## [REQUIRED ACTIONS]
[1] Translate this sentence from the passage on threat perception into Spanish: "If the mind perceives a threat then the body experiences a threat."
[2] From the passage on threat perception, copy out the stretch from "Your body and" through "and well being.".
* Start PROVIDED TEXT *
Your body and mind are hard wired to protect you against threats of danger or harm, and they will take measures even if there really is no threat. That is because the perception of a threat is all that is required to trigger a defensive response. If the mind perceives a threat then the body experiences a threat. Our brain is unlikely to know the difference. We believe what we perceive.


Anything at all can come to be perceived as a threat-by your mind and by your body. Allergies result when our body's immune response mistakes a benign substance for an attacking microorganism. Mistakes of perception are at the root of phobias and anxiety disorders. It is a natural function of the human mind to perceive and to avoid and guard against challenges to our personal sense of safety and well being.
* End PROVIDED TEXT *
* Start DATA *
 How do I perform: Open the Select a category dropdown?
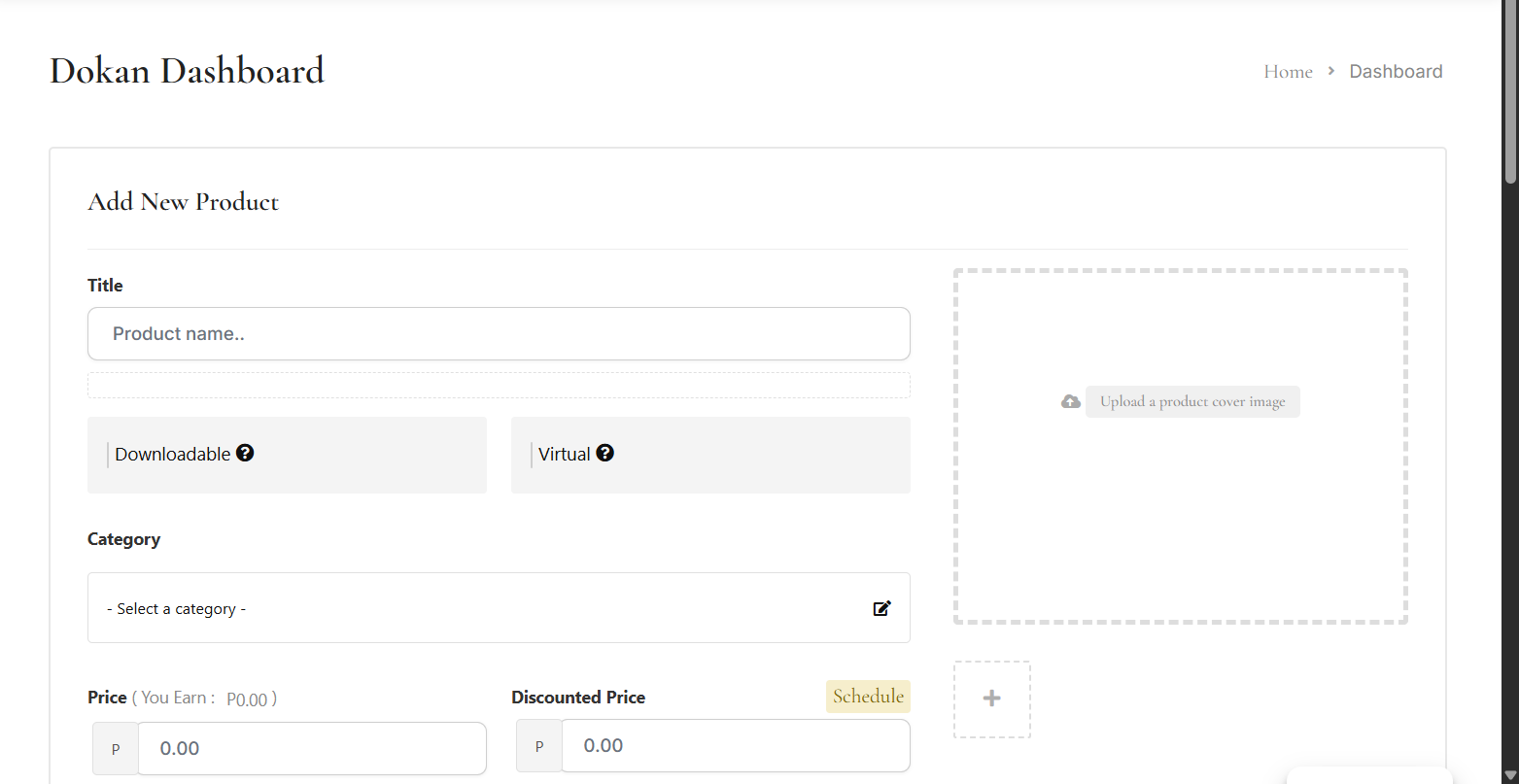(x=486, y=608)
* End DATA *
## [OUTPUTS FOR THE TASKS]
[1] Si la mente percibe una amenaza, entonces el cuerpo experimenta una amenaza.

[2]
Your body and mind are hard wired to protect you against threats of danger or harm, and they will take measures even if there really is no threat. That is because the perception of a threat is all that is required to trigger a defensive response. If the mind perceives a threat then the body experiences a threat. Our brain is unlikely to know the difference. We believe what we perceive.


Anything at all can come to be perceived as a threat-by your mind and by your body. Allergies result when our body's immune response mistakes a benign substance for an attacking microorganism. Mistakes of perception are at the root of phobias and anxiety disorders. It is a natural function of the human mind to perceive and to avoid and guard against challenges to our personal sense of safety and well being.